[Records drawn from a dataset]
-----
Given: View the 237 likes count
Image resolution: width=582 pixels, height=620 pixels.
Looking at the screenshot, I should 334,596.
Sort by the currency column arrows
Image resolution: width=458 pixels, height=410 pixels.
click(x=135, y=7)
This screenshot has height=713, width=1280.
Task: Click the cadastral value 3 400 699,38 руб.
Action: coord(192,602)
-----
▶ **Exercise objective**:
Word for word, restate only the lines from the one containing "Image resolution: width=582" through the last line of the entries, with both ends kept.

▶ **Response**:
Image resolution: width=582 pixels, height=620 pixels.
Looking at the screenshot, I should 334,596.
Sort by the currency column arrows
Image resolution: width=458 pixels, height=410 pixels.
click(x=135, y=7)
This screenshot has height=713, width=1280.
Task: Click the cadastral value 3 400 699,38 руб.
Action: coord(192,602)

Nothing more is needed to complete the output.